To enable a specific port on a cloud server for external access and service provision, three conditions must be simultaneously met, arranged from the upper layer of the cloud computing platform to the lower layer of the operating system application layer, as follows:

1.The cloud computing platform's security group must open the corresponding port.
2.The operating system's firewall must open the corresponding port.
3The application program must be correctly installed, and the corresponding port must be set.

Let's analyze these one by one.

Firstly, for the cloud servers of Chaomu Data, except for a few availability zones (such as Jordan) where security groups are enabled, almost all cloud servers do not have security groups activated. This means that at the cloud computing platform level, all ports are open, thus fully satisfying the first condition.

Secondly, the firewalls of some cloud server operating systems are enabled by default.
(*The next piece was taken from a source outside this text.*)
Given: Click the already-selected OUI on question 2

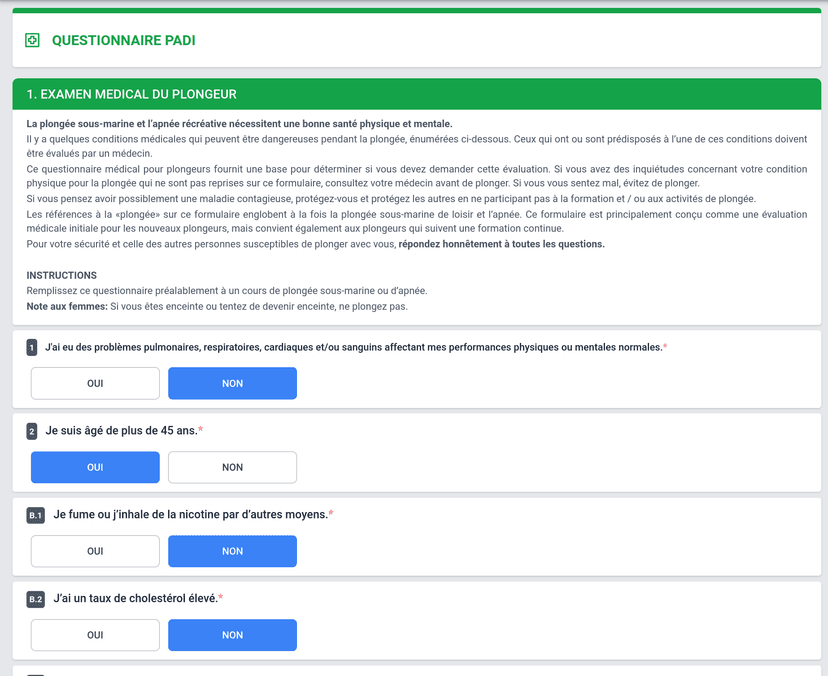Looking at the screenshot, I should 95,467.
Therefore, it's necessary to either disable the firewall or open the corresponding ports on the firewall. It is recommended to keep the firewall enabled and open ports individually for higher security.

For CentOS/Fedora operating systems, the firewall is firewalld, and the relevant commands are as follows:

To close and disable firewalld:

systemctl stop firewalld.service
systemctl disable firewalld.service

To open a specific port (taking port 10222 as an example):

firewall-cmd --add-port=10222/tcp --permanent
firewall-cmd --reload

For Ubuntu/Debian operating systems, the firewall is ufw, and the relevant commands are as follows.

To close and disable ufw:

ufw disable

To open a specific port (taking port 10222 as an example):

ufw allow 10222/tcp
ufw reload

Thirdly, after remote login, use the "netstat -nlp | grep port number" command to check whether the application program is correctly installed and the corresponding port is set.

Taking port 10222 as an example, if executing the following command shows the corresponding port listening records, it means the application program and port settings are correct. If there is no display, it indicates that the application program is not correctly installed.

[root@zhaomu.com ~]# netstat -nlp | grep 10222
tcp        0      0 0.0.0.0:10222            0.0.0.0:*               LISTEN      989/sshd
tcp6       0      0 :::10222                 :::*                    LISTEN      989/sshd

Finally, it is emphasized again that all three conditions must be met simultaneously for a port to be opened and provide service externally. The port's functionality can be tested from a client computer using the "telnet IP address port number" command, for example:

telnet 58.215.65.1 10222

Additionally, as the following ports are susceptible to DDoS attacks, some cloud servers by default disable the following protocols and ports, and they cannot be unblocked:

• Protocol: TCP & UDP, Port: 17
• Protocol: TCP & UDP, Port: 19
• Protocol: TCP & UDP, Port: 1900
• Protocol: UDP, Port: 53413
• Protocol: UDP, Port: 11211

• Thank you for your understanding and support of our work!